City planners and the developer of lakeside housing in Prior Lake appear to have worked out a compromise over public trails through the neighborhood.
Golden Valley-based Terra Engineering is working through city approvals for Markley Lake Woods, a development that would put about a dozen of its 38 single-family homes on the northern shore of Markley Lake. The 23.5-acre site has been owned by Terra’s president, Peter Knaeble, for about 20 years.
The prospect of having a public trail at the back of those lakeside lots didn’t sit well with Knaeble.
“We thought it would be a negative,” he said. “It essentially would put the trail right through people’s back yards.”
The compromise is one that satisfies the community’s long-range goal of creating public trails linking neighborhoods and prospective homeowners’ desire for privacy.
The current plan for the development around Markley Lake calls for a sidewalk in front of the lakeside homes instead of a trail along the shoreline. Users wouldn’t be able to see the lake, but the sidewalk would connect them to other existing parks at the north and south ends of the new subdivision.
“The sidewalk would result in a safe way for people to make those connections,” said Katy Gehler, public works and natural resources director. “Otherwise, you’d have people walking in the street.”
Knaeble said he believes that’s a plan he can live with.
One challenge in putting the trail along the lake would have been finding a place for it outside the flood zone. Markley Lake is landlocked, and the lack of a natural outlet means its water level can rise in wet years.
Knaeble said putting the trail far enough from the lake to avoid flooding — most likely up on a slope closer to where the houses would be built — could have put the trail too near the homes.
Jeff Matzke, a planner for the city, said he doubted that a lakeside trail would be that disruptive to homeowners.
“This is a wooded area, and there are some sloping areas that go back from the housing pad locations. The trail would be down the hill, closer to the lake.”
Prior Lake’s comprehensive plan calls for a public trail around Markley Lake, but it doesn’t specify an exact location.
City planners had maintained that having the trail along the shoreline was consistent with the long-term goal of providing more public access to natural amenities throughout the community. Prior Lake is home to 14 lakes, as well as ponds and wetlands.
“More and more we’ve found the benefit of connecting people to lakes, affording them the opportunity to see and experience nature,” said City Manager Frank Boyles.
Boyles noted that subdivisions around some bodies of water, like Upper Prior Lake and Lower Prior Lake, don’t have public trails because they were developed before new land use guidelines were established.
“If we had it to do over again, we certainly would try to do that,” he said.
Newer developments, like those around Jeffers Pond, Rice Lake and Crystal Lake, do have public trails.
At the same time, Prior Lake doesn’t want to blunt the renewed interest in homebuilding by firms like Terra Engineering.

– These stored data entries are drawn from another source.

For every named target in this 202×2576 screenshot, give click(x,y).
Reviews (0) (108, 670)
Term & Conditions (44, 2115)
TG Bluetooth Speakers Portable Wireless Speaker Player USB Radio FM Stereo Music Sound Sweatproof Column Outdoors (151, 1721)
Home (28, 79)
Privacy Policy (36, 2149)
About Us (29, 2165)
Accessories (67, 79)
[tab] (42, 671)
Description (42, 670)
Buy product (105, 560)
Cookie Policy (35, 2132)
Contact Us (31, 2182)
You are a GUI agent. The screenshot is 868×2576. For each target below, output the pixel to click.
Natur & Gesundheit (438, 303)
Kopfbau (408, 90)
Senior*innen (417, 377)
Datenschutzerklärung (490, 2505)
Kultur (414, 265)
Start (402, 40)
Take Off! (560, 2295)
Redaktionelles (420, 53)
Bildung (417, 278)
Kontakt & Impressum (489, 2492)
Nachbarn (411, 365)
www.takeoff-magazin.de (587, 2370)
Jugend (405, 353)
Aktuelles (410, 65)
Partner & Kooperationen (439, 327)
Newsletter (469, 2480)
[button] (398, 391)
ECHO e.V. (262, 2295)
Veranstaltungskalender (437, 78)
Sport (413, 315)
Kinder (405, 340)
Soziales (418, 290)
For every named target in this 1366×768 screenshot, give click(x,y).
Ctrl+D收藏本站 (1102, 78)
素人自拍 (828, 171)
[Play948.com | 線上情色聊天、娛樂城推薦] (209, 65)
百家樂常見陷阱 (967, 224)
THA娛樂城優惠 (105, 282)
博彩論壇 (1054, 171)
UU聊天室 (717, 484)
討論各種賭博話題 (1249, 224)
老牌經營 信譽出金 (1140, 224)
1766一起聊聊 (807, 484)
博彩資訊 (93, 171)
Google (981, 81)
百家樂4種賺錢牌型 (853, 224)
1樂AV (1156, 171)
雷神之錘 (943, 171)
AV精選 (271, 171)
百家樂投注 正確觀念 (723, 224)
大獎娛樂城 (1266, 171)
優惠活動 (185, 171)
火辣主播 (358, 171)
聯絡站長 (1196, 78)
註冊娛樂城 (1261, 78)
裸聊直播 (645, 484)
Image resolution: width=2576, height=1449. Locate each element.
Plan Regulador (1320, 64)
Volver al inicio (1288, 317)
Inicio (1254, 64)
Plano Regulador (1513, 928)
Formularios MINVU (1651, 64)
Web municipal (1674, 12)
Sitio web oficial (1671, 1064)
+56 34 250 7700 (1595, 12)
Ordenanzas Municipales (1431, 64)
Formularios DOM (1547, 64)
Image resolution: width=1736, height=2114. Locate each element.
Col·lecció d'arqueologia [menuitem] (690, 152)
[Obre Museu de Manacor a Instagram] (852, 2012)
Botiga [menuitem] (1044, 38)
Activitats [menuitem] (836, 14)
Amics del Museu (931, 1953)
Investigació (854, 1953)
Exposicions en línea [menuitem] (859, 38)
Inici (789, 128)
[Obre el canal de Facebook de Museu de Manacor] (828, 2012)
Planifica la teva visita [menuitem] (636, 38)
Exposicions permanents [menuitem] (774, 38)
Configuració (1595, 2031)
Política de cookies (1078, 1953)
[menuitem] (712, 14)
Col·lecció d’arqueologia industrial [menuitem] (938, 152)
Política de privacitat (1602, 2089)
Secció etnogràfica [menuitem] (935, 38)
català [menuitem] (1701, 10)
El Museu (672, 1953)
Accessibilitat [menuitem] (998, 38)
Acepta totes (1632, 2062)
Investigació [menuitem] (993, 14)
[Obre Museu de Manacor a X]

Single-family permits fell to about 60 in 2009 compared with more than 100 a year in the housing construction boom that preceded the recession. Homebuilding has begun to recover, with the city recording 134 permits last year, according to the Builders Association of the Twin Cities.
Boyles said the building activity has begun to draw down the city’s inventory of lots, creating more need for new developments like the one at Markley Lakes.
“You reach a point where you need to start making more lots,” he said.